GIVEN INSTRUCTION. Reproduce the lines below, from the one containing "Given: Click the BODY section title bar" through the last line, with both ends included. Omit the pictures.

GIVEN ENTRIES.
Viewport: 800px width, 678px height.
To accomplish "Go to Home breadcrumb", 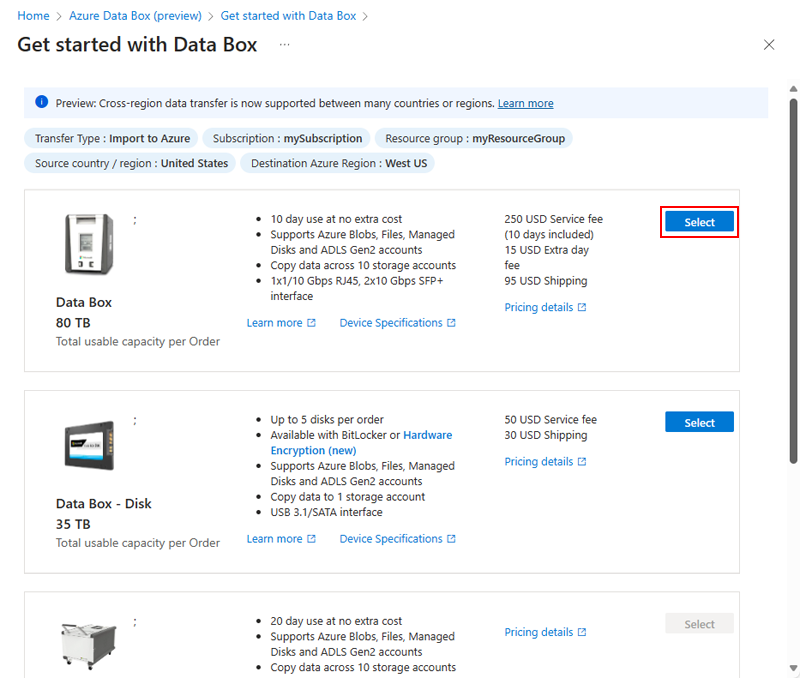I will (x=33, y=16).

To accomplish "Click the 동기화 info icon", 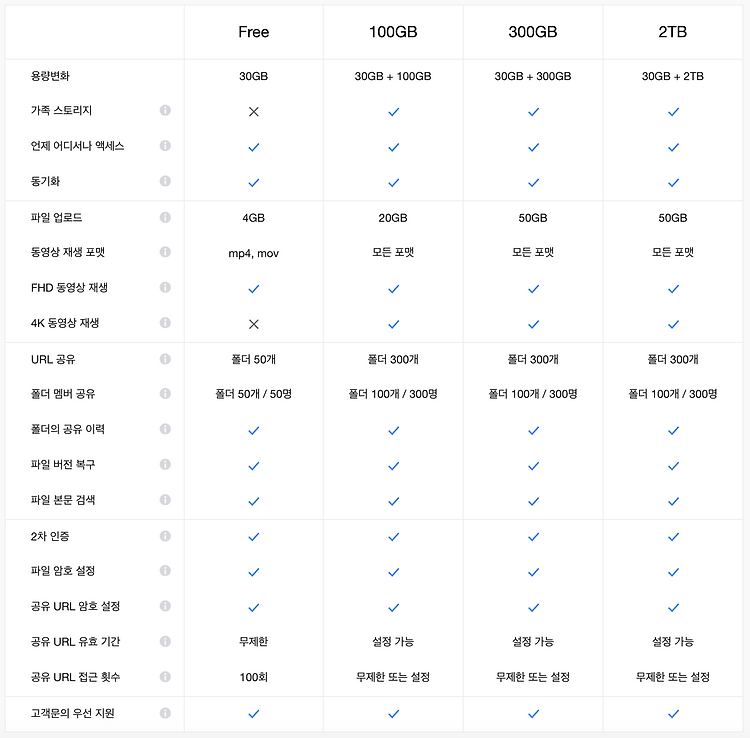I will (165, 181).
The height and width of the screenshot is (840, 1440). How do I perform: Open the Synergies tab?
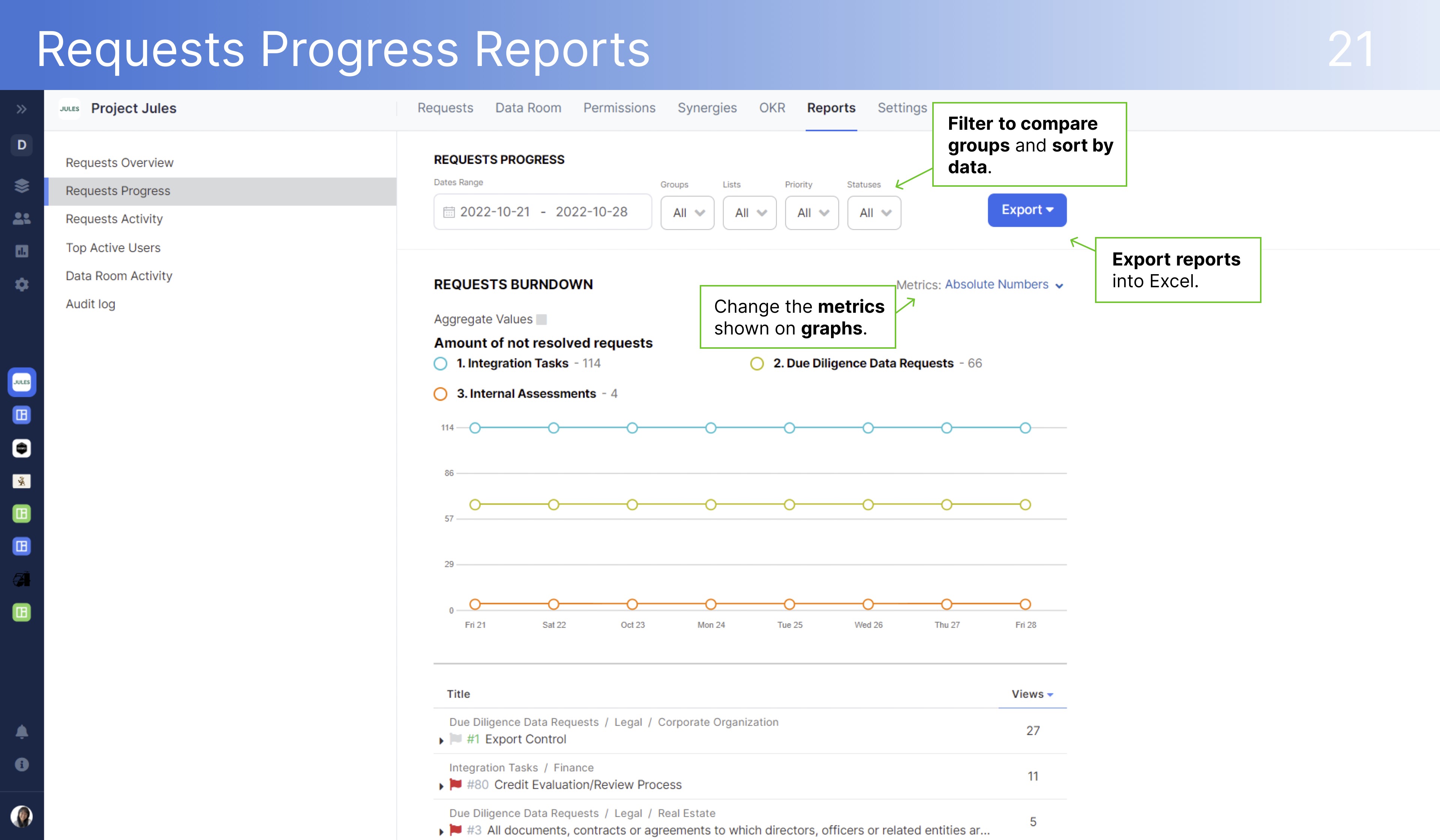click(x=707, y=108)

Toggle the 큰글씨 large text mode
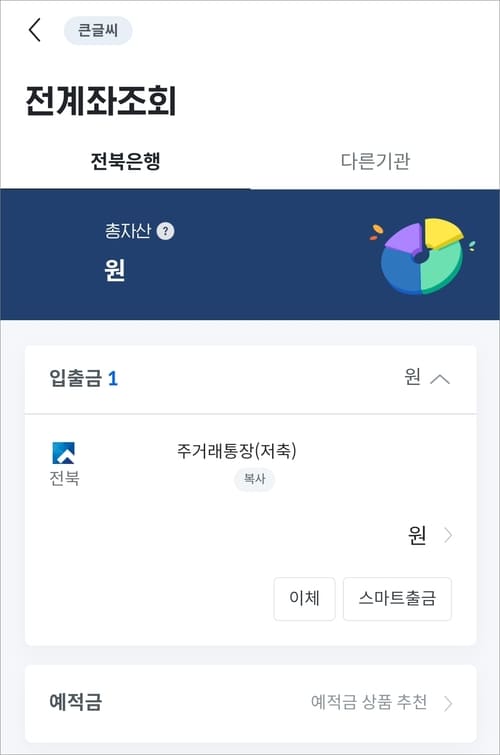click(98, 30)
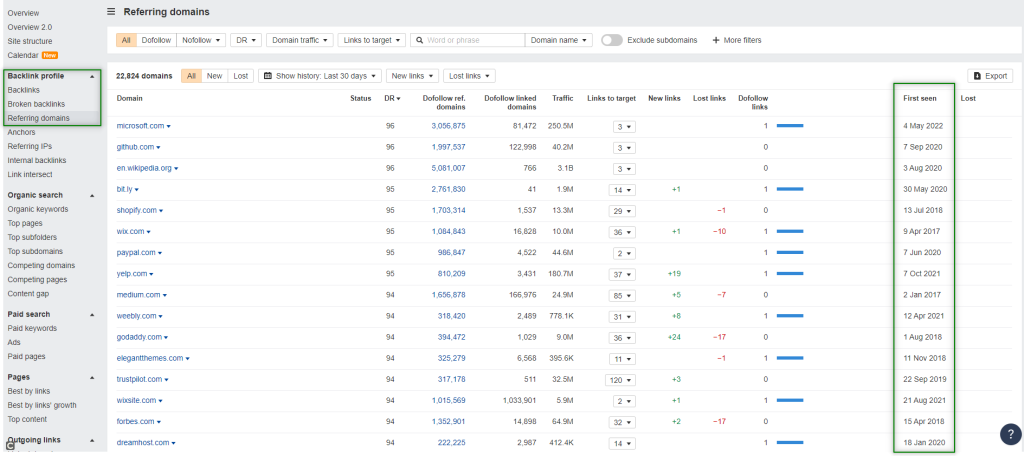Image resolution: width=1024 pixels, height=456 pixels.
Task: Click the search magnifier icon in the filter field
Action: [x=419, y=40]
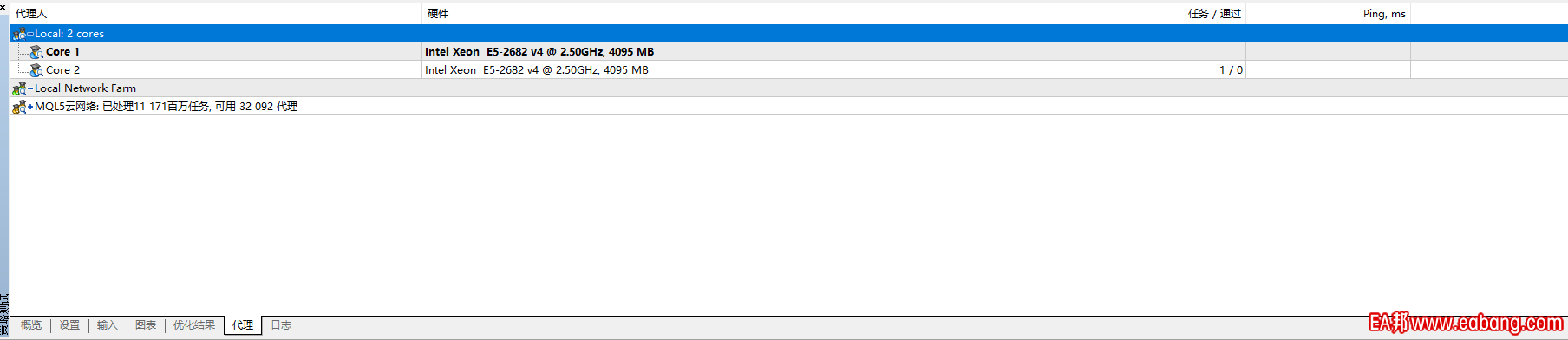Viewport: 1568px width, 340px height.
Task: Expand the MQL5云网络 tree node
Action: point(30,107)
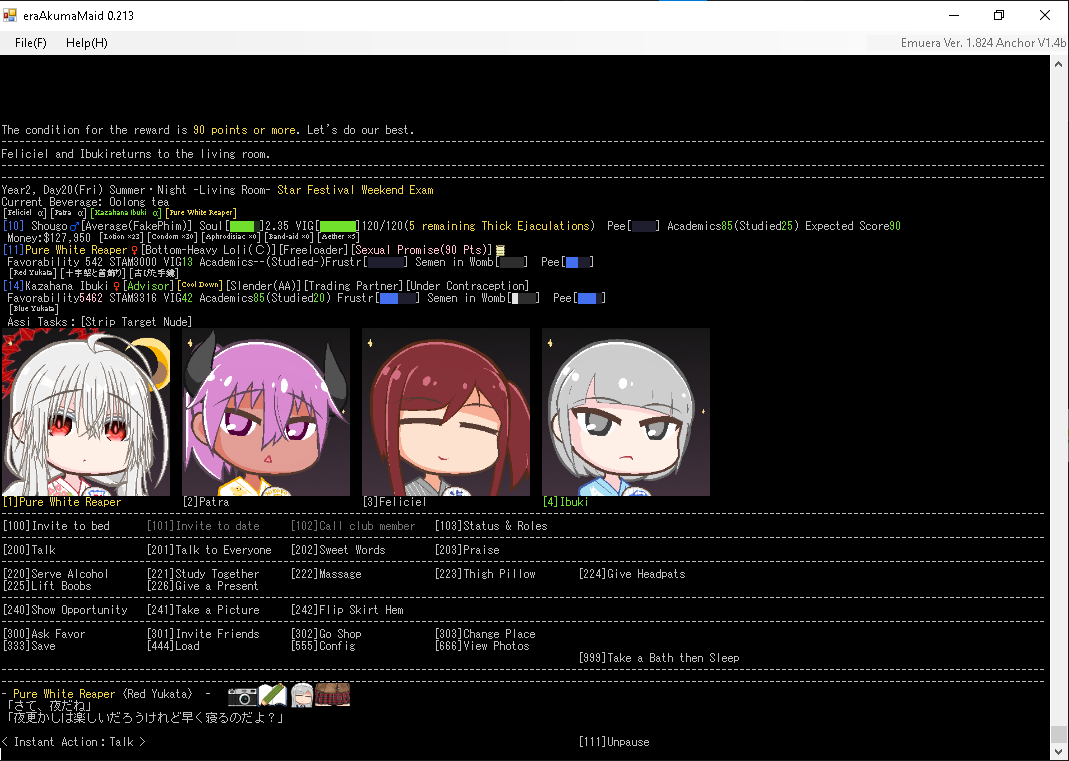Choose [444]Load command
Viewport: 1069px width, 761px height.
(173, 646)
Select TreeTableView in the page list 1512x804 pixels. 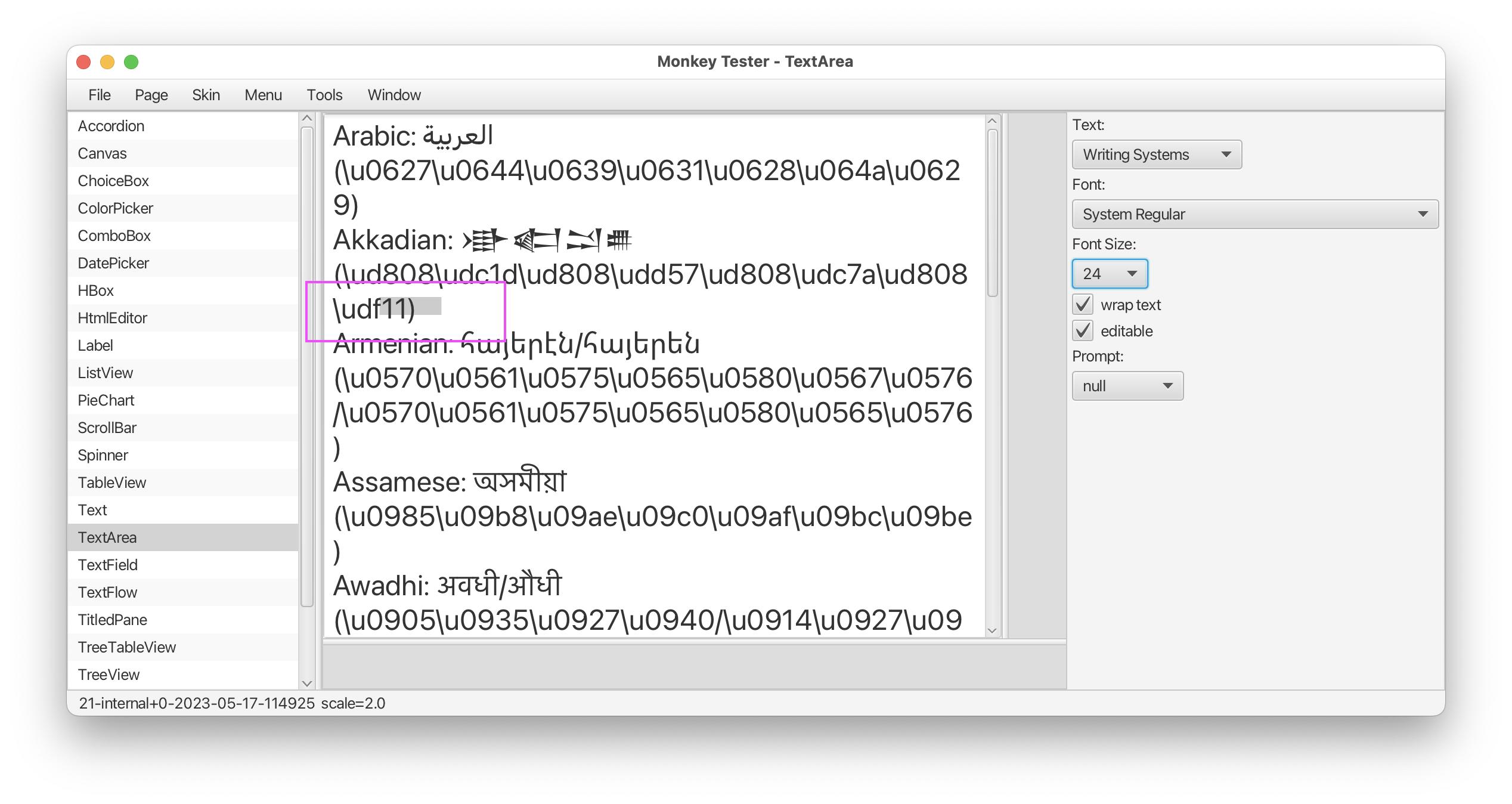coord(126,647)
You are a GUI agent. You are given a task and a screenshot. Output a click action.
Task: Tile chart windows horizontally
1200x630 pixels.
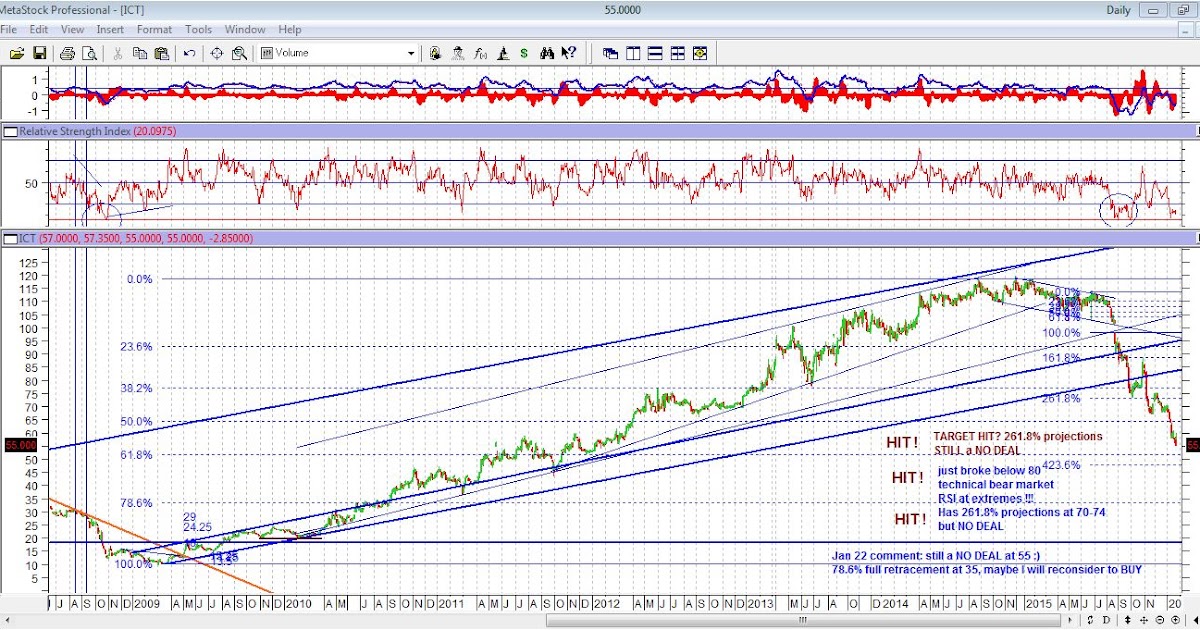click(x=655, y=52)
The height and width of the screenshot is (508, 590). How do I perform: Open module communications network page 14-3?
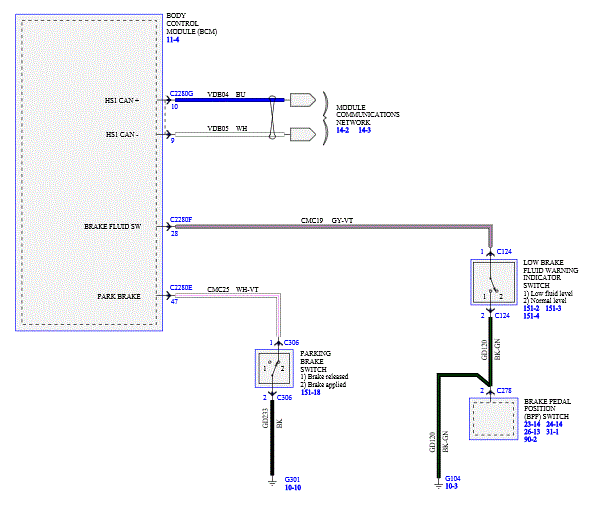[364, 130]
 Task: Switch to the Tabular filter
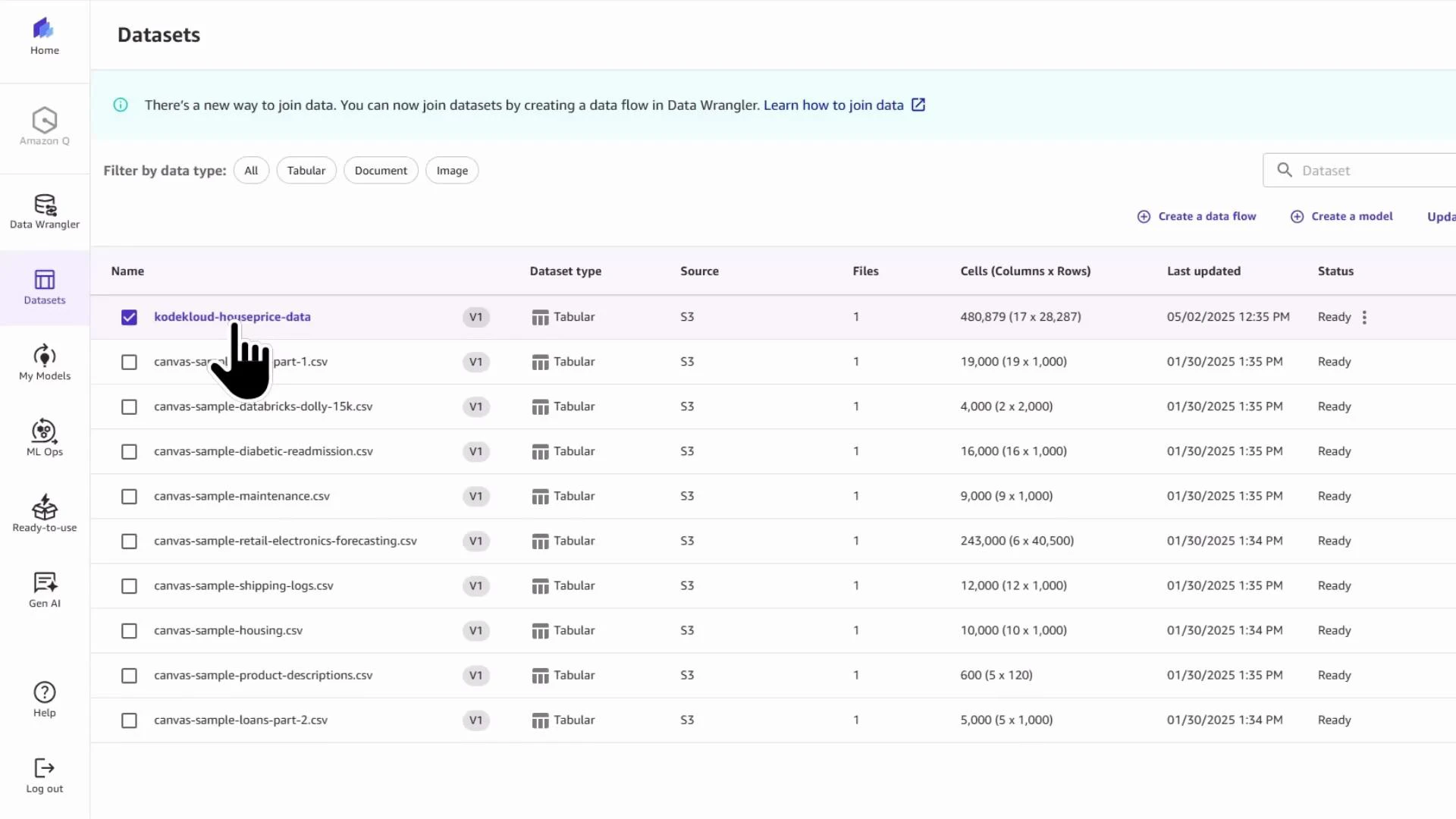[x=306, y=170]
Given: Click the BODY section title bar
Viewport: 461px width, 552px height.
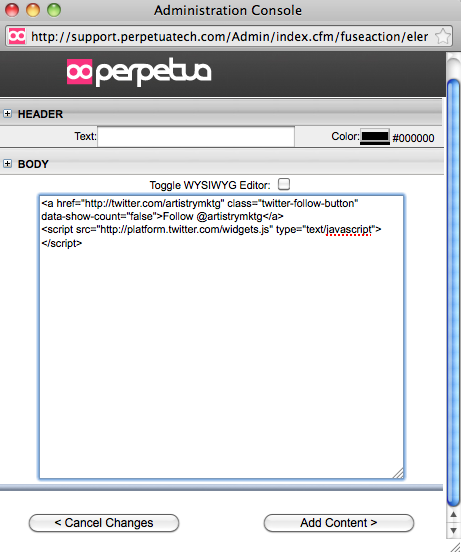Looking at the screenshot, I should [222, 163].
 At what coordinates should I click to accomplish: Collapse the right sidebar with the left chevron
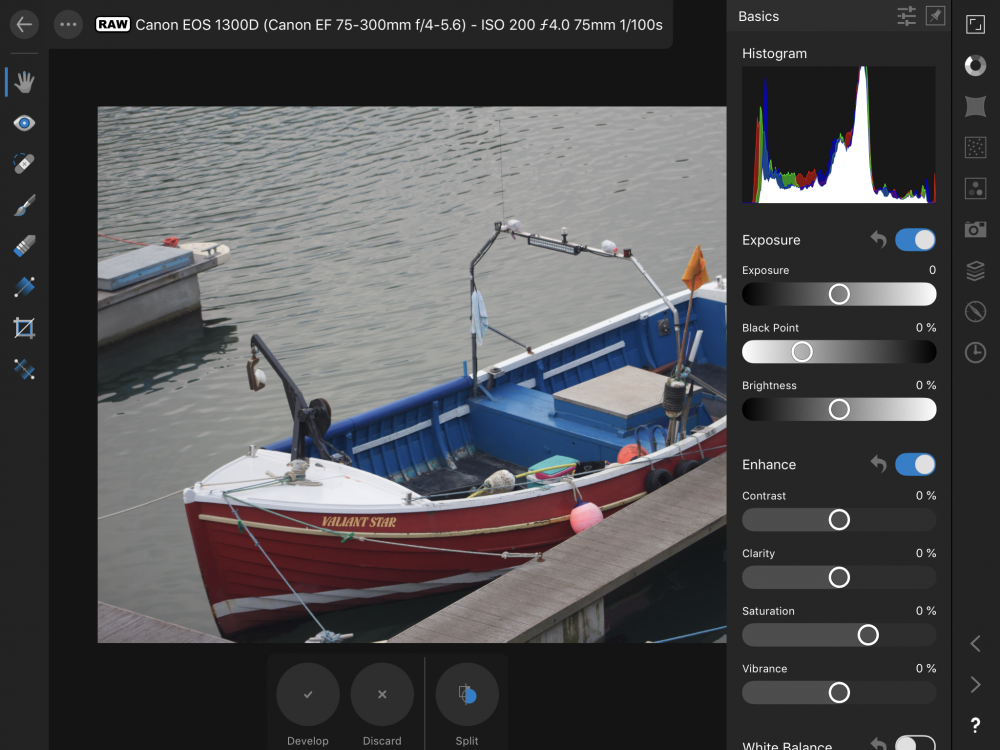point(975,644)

TASK OUTPUT.
Given: Click the BODY section title bar
Viewport: 461px width, 552px height.
Looking at the screenshot, I should [222, 163].
 At what coordinates should I click to accomplish: Collapse the right sidebar with the left chevron
point(975,644)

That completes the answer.